Joe Biden
© unknownJoe Biden
The Obama administration expanded the FBI's more than eight-decade-old definition of rape Friday to count men as victims for the first time and to drop the requirement that victims must have physically resisted their attackers.

The new definition will increase the number of people counted as rape victims in FBI statistics, but will neither change federal or state laws nor alter charges or prosecutions.

The expansion was long awaited because policymakers and lawmakers use crime statistics to allocate resources for prevention and victim assistance.

The issue got top-level White House attention starting last July, when Vice President Joe Biden raised it at a cabinet meeting.

Biden, author of the Violence Against Women Act when he was in the Senate, said the new definition is a victory for women and men "whose suffering has gone unaccounted for over 80 years." Calling rape a "devastating crime," the vice president said, "We can't solve it unless we know the full extent of it."

Since 1929, the FBI has defined rape as the carnal knowledge of a female, forcibly and against her will. The revised definition covers any gender of victim or attacker and includes instances in which the victim is incapable of giving consent because of the influence of drugs or alcohol or because of age. Physical resistance is not required.
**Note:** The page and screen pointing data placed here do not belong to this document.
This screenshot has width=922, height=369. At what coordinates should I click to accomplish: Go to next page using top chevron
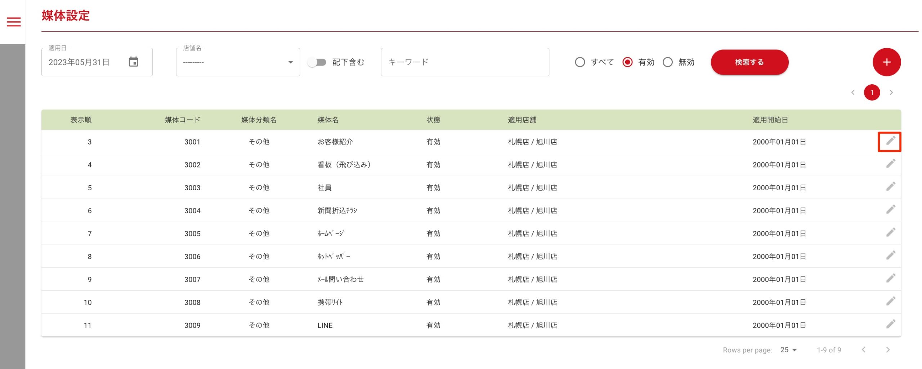tap(891, 93)
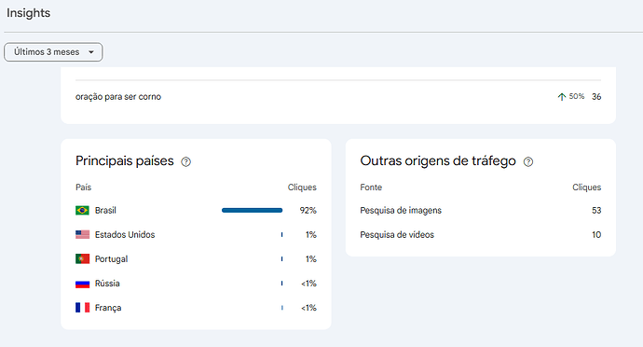Select the oração para ser corno query row
The width and height of the screenshot is (643, 347).
pos(338,96)
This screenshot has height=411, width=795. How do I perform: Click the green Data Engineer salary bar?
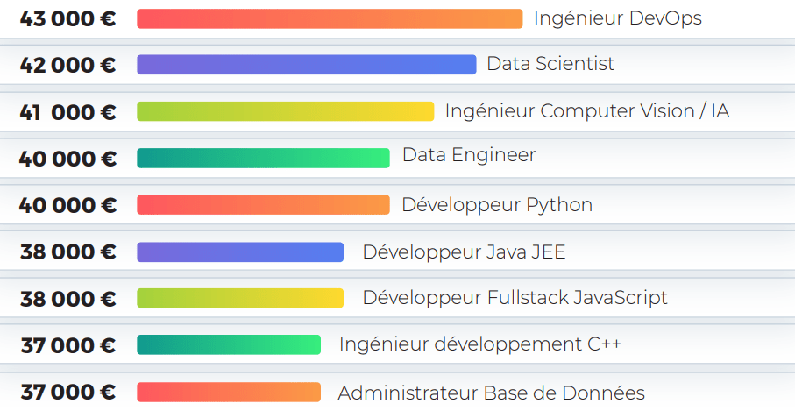tap(263, 158)
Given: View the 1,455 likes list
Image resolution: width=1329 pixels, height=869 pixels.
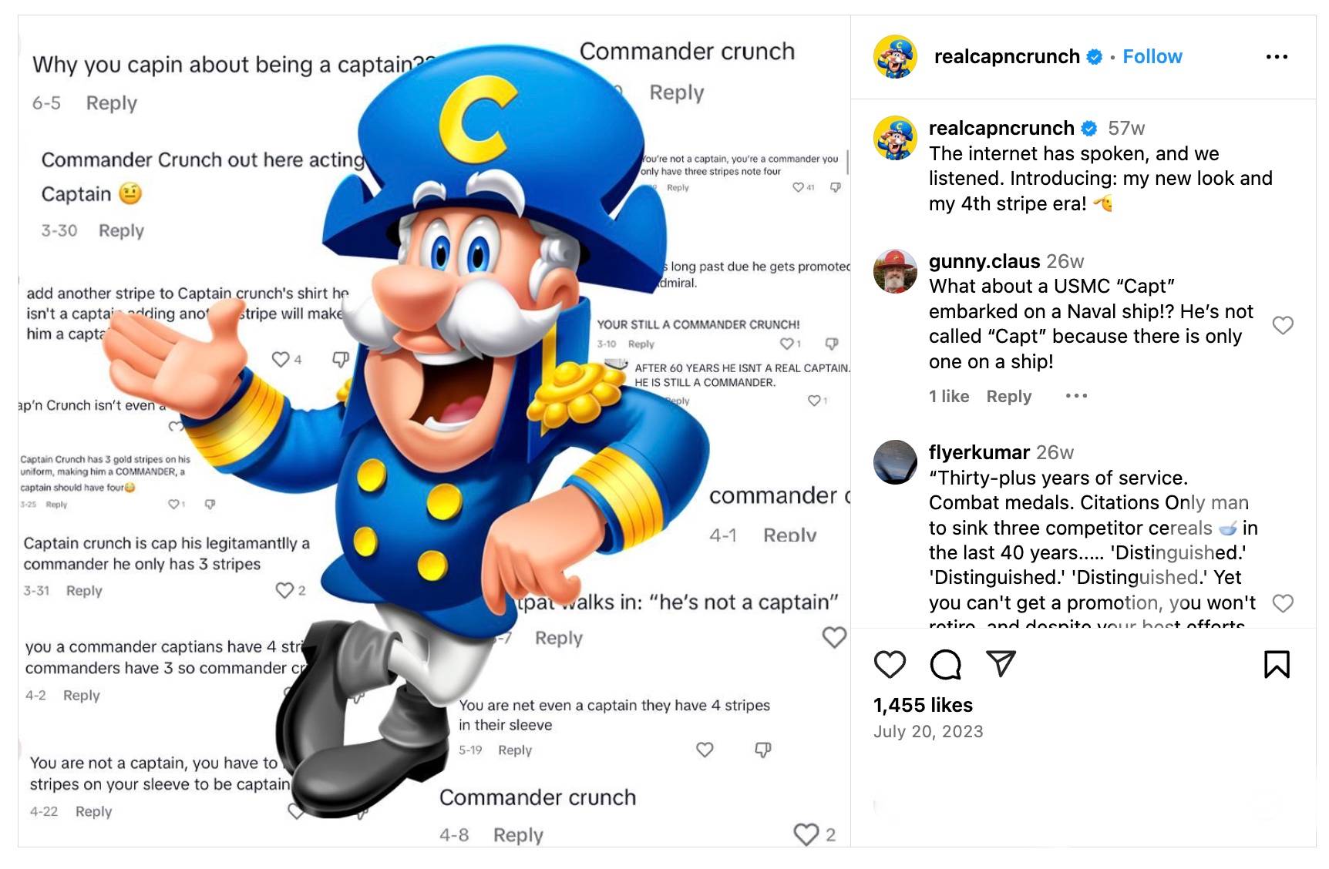Looking at the screenshot, I should click(923, 705).
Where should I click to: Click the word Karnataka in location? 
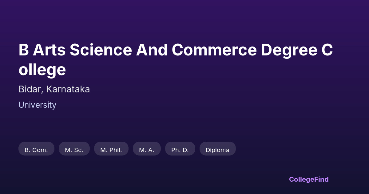click(x=68, y=89)
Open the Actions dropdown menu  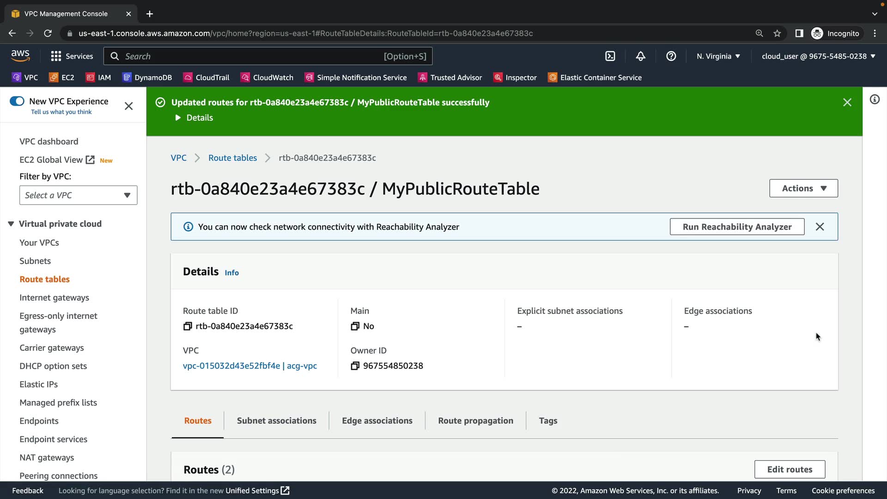click(803, 189)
The Justice Department said the new definition mirrors the majority of state rape statutes now on the books.

Senate Judiciary Committee Chairman Patrick Leahy, D-Vt., said all rape victims "should have access to the comprehensive services that will help them rebuild their lives."
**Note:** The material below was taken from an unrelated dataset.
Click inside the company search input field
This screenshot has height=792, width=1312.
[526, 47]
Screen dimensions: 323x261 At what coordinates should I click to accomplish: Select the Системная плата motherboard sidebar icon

In November, Leahy introduced legislation to reauthorize the Violence Against Women Act and put an increased emphasis on efforts to stop sexual assault.
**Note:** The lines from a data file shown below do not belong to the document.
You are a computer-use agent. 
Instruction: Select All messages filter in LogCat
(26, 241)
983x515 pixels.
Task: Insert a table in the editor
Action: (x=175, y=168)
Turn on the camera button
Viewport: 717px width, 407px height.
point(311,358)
Using the old definition, 84,767 rapes were reported nationwide in 2010, according to the FBI's uniform crime report based on data from 18,000 law enforcement agencies.

Nearly 1 in 5 women and 1 in 71 men in the U.S. have been raped at some time in their lives, according to a 2010 survey by the National Center for Injury Prevention at the Centers for Disease Control and Prevention, which used a broader definition.